Soviet soldiers are tongue-tied. Fewer soldiers speak Russian, Soviets admit

The Soviet armed forces are running into language problems. The bulk of the forces are made up of members of non-Russian ethnic groups, many of whom, the main military paper Red Star pointed out yesterday, speak little or no Russian.

The admission, a Central Asian source commented yesterday, was a recognition of ``a problem that everyone has known for years, but which no one has wanted to admit: the breakdown of [Russian] language training among minorities.''

With increasing frequency, Red Star writes, commanders run up against people like Uzbek Private Tashtemirov, whose Russian is very weak, or the Georgian Private Georgadze who has a Russian vocabulary of about 10 words. Language training in the average military unit seems largely limited to after-hours classes, organized by the detachment's political officer and staffed by native Russian-speaking soldiers.

The armed forces ethnic makeup faithfully reflects the Soviet Union's national diversity, Red Star says. Forty-three percent of those in the regiment highlighted in yesterday's article are ethnic Russians. Some military units have up to 30 nationalities in them, the paper says, and the number of conscripts from Soviet Central Asia is growing steadily.

Language problems are accompanied by a number of other woes. Conscripts from the same linguistic background or part of the country tend to group together, the paper says. This is something the armed forces try hard to avoid: The dangers of ethnic friction have received considerable attention since the riots in December 1986 in the Central Asian republic of Kazakhstan. The violence followed the appointment of an ethnic Russian to head the republic's Communist Party organization.
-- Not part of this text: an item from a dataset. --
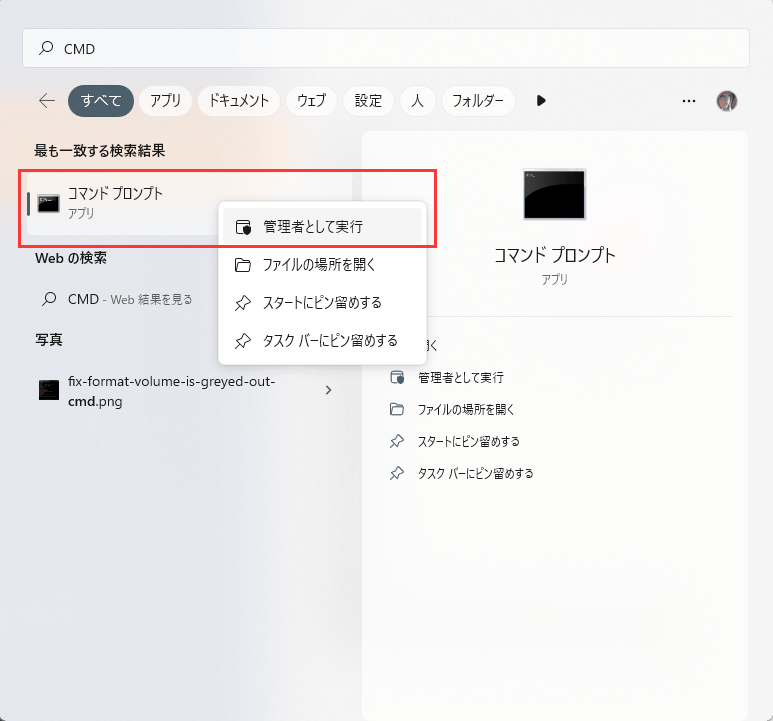Click the search box containing CMD
This screenshot has height=721, width=773.
click(x=386, y=48)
Military commanders, therefore, try to spread the ethnic groups evenly throughout their units, Red Star says. In one 10-man squad cited in the article, two squad members were ethnic Russian, and the rest Uzbeks, Bashkirs, Kazakhs, and other minorities. Only six of the 10 were fluent in Russian - something that would seem to make technical maneuvers, not to mention combat, a difficult proposition.

The chances of finding a Russian fluent in another Soviet language are slender: Only 4.7 percent of all ethnic Russians fall into this category, according official statistics.